## The task
Copy out the entries below exactly as they stand, but only from the line containing "CHSE Odisha (1209, 1205)" through the line containing "RTI Act (936, 829)".

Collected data
####################
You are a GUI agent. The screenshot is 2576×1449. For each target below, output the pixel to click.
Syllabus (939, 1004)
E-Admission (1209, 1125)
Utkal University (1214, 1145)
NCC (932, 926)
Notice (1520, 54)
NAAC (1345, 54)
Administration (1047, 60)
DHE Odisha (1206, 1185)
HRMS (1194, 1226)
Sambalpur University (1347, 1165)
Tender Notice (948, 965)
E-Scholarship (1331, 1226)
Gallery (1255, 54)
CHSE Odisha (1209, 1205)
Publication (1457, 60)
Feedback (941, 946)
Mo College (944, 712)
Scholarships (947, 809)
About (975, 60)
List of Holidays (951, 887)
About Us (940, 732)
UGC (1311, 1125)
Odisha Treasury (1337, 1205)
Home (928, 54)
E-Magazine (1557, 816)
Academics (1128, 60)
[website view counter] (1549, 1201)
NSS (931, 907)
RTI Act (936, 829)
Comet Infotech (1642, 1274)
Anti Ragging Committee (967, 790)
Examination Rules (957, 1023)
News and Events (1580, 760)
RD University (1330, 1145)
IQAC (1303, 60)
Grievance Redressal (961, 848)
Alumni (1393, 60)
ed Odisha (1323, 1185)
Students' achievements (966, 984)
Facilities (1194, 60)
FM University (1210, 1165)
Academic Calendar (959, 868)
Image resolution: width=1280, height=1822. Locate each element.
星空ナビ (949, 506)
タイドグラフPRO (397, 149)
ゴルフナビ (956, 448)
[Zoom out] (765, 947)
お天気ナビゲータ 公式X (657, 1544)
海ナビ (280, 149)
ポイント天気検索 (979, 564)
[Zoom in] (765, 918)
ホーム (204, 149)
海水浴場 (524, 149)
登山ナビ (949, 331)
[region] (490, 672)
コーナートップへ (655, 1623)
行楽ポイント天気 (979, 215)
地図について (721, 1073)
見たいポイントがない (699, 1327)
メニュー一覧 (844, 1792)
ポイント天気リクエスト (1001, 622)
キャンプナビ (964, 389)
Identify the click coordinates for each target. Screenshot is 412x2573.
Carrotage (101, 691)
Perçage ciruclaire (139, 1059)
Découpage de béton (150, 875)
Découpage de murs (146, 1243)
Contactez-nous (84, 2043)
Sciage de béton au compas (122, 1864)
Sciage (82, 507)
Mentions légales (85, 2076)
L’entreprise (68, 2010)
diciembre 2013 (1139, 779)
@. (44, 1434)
####################
## Output
CHSE Odisha (1209, 1205)
Publication (1457, 60)
Feedback (941, 946)
Mo College (944, 712)
Scholarships (947, 809)
About (975, 60)
List of Holidays (951, 887)
About Us (940, 732)
UGC (1311, 1125)
Odisha Treasury (1337, 1205)
Home (928, 54)
E-Magazine (1557, 816)
Academics (1128, 60)
[website view counter] (1549, 1201)
NSS (931, 907)
RTI Act (936, 829)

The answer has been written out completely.